**RECORD EXTRACTS:**
..............................
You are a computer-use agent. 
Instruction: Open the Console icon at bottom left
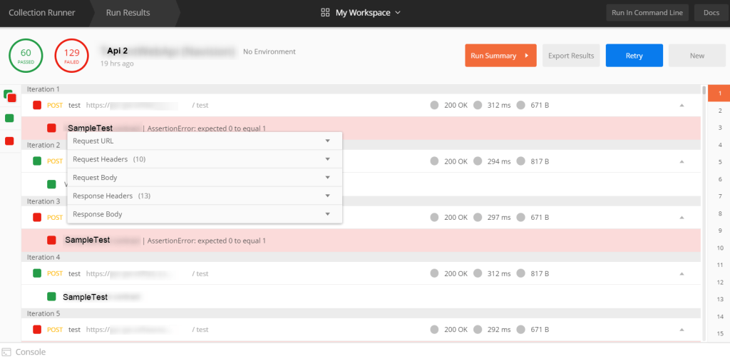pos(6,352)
..............................
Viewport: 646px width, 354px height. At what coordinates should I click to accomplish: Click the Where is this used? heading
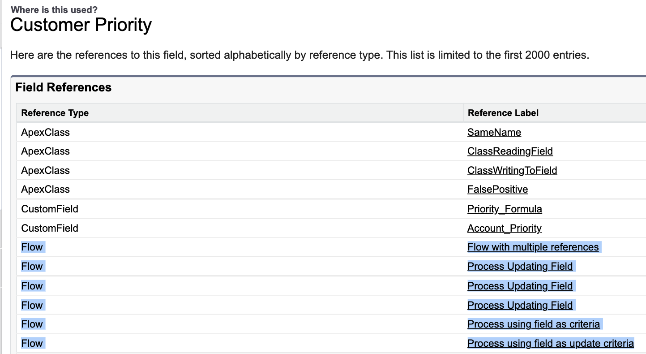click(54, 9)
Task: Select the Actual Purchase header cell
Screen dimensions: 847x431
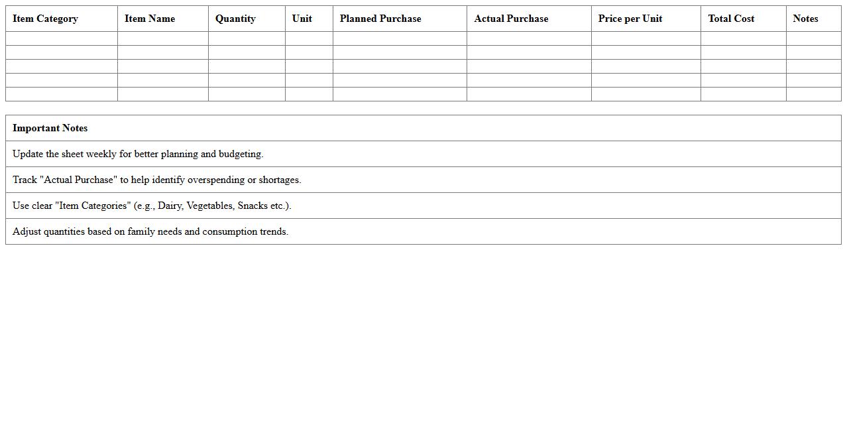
..............................
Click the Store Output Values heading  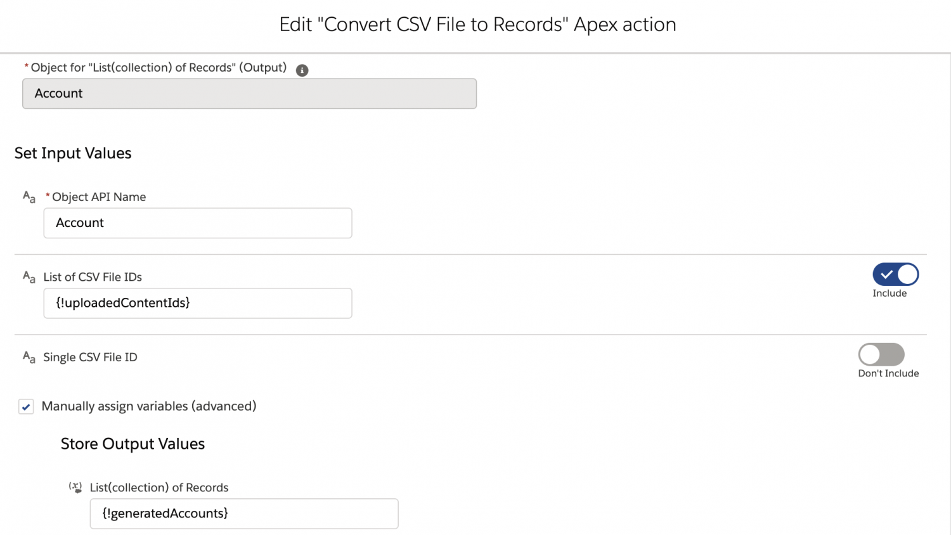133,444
..............................
**GOAL OF THE EXERCISE:**
Repeat exactly the lines of the listing above, from the one with "Task: Select the Actual Purchase header cell" down to the one with "Screen dimensions: 847x431"; both of those lines belong in the range.

**SOLUTION:**
Task: Select the Actual Purchase header cell
Screen dimensions: 847x431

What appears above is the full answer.